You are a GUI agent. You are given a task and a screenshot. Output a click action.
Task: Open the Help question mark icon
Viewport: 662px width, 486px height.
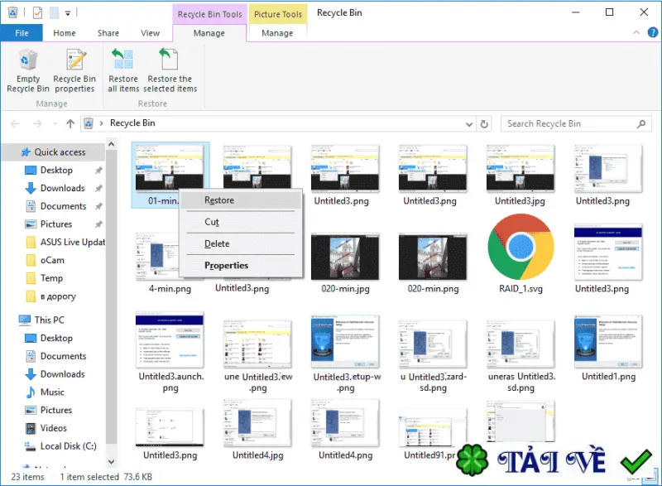652,32
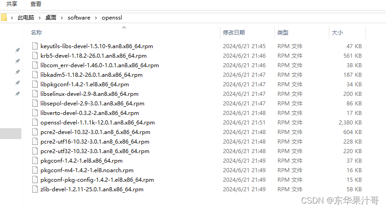Image resolution: width=386 pixels, height=209 pixels.
Task: Click the file icon of keyutils-libs-devel rpm
Action: click(35, 46)
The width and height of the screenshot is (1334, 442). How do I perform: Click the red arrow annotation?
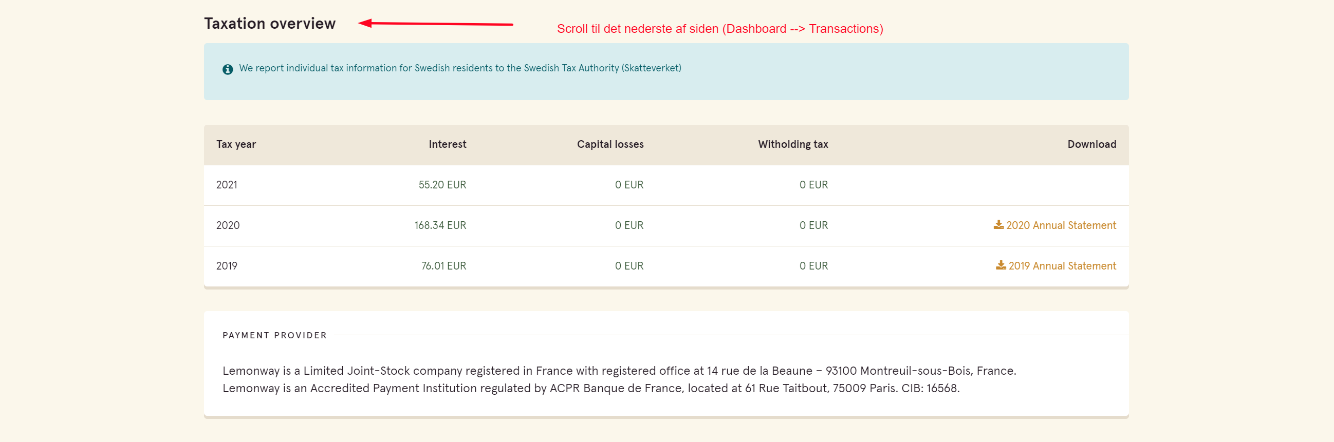[436, 23]
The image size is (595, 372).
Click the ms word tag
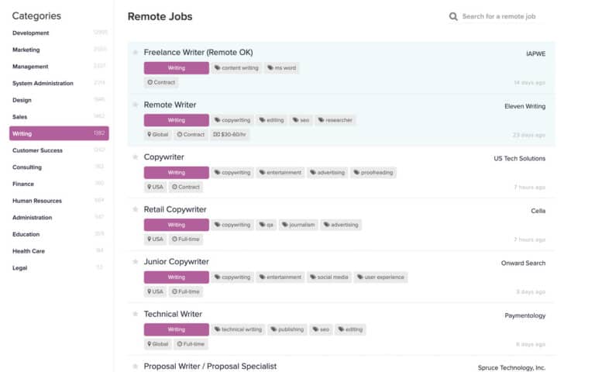tap(282, 68)
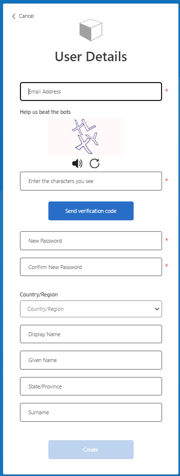Focus the Surname field

(91, 412)
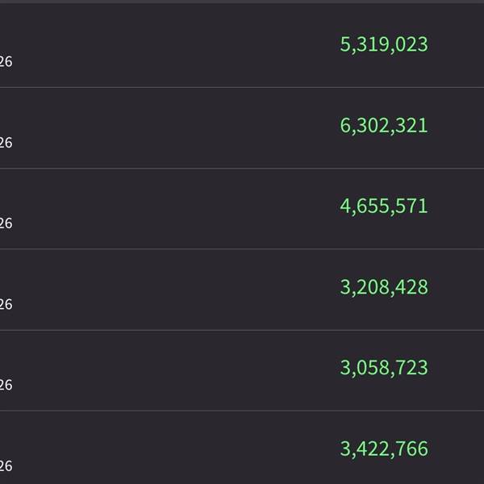The height and width of the screenshot is (484, 484).
Task: Click the "26" text in the 3,422,766 row
Action: coord(6,466)

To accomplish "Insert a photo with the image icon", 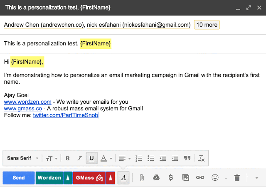I will coord(186,177).
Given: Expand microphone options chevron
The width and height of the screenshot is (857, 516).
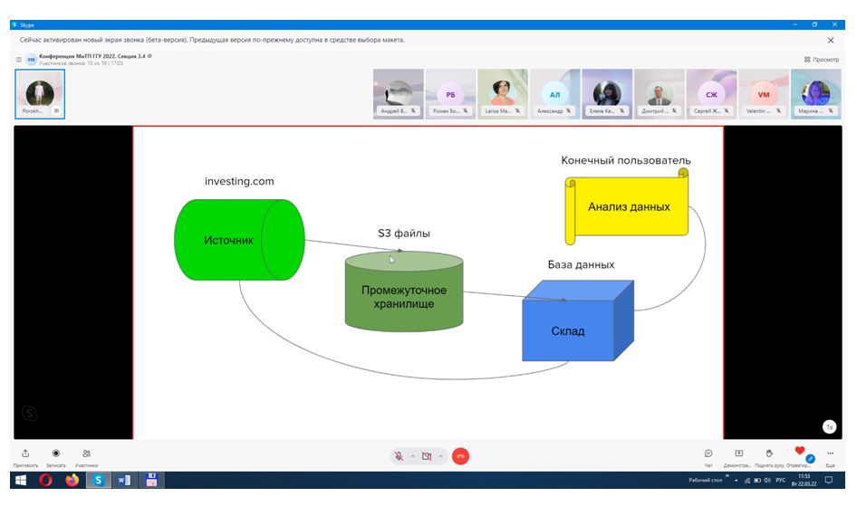Looking at the screenshot, I should 413,456.
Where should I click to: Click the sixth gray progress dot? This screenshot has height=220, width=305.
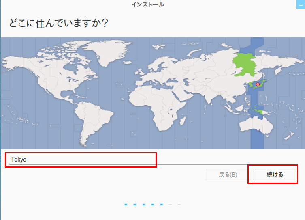pyautogui.click(x=171, y=205)
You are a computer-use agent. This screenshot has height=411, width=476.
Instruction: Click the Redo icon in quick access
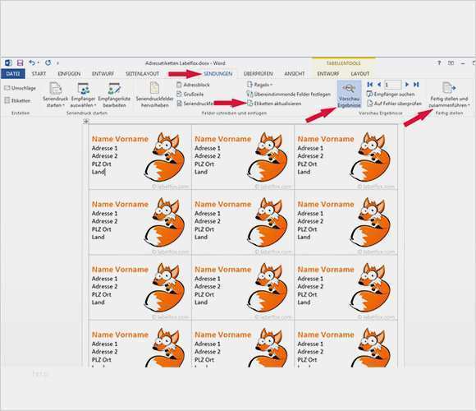(x=48, y=63)
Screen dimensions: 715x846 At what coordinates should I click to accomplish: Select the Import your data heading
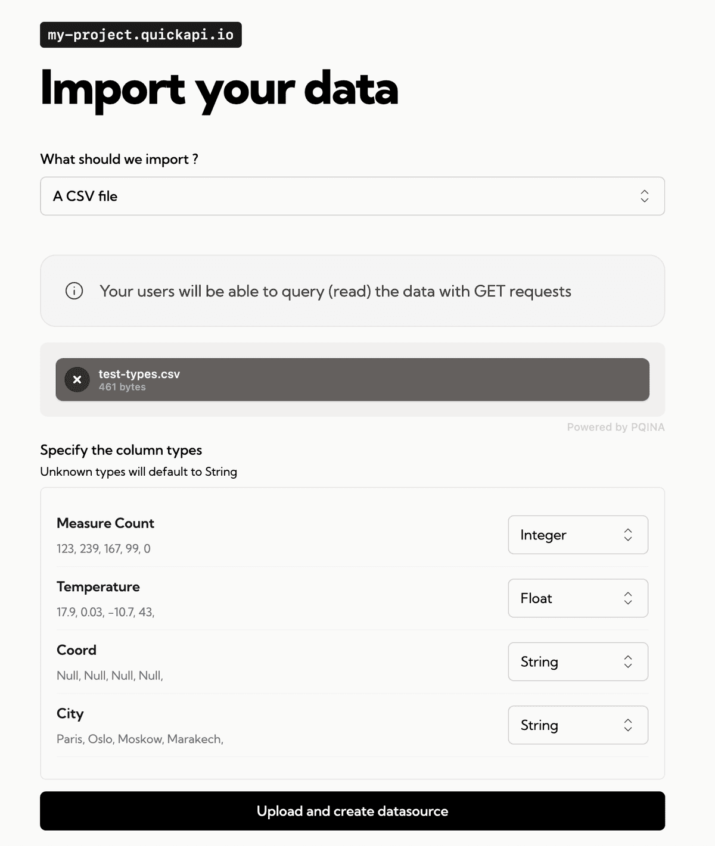point(219,89)
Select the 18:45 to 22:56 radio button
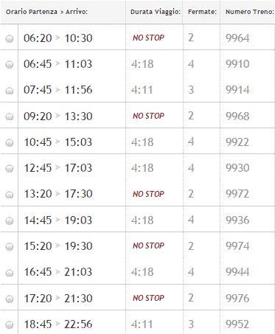275x334 pixels. click(x=10, y=324)

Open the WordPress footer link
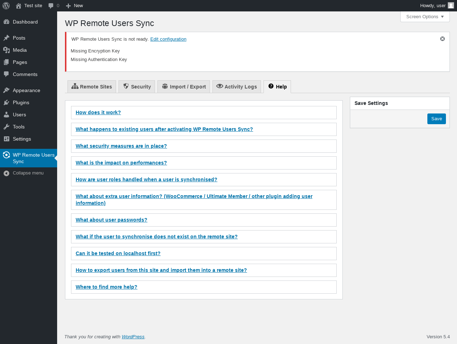133,337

- **Problem details**
Every line of the records containing the word "agent" must appear in the answer.

- **Written solution**
You are a GUI agent. You are given a task and a screenshot. Output a click action.
You are a computer-use agent. This screenshot has height=411, width=476.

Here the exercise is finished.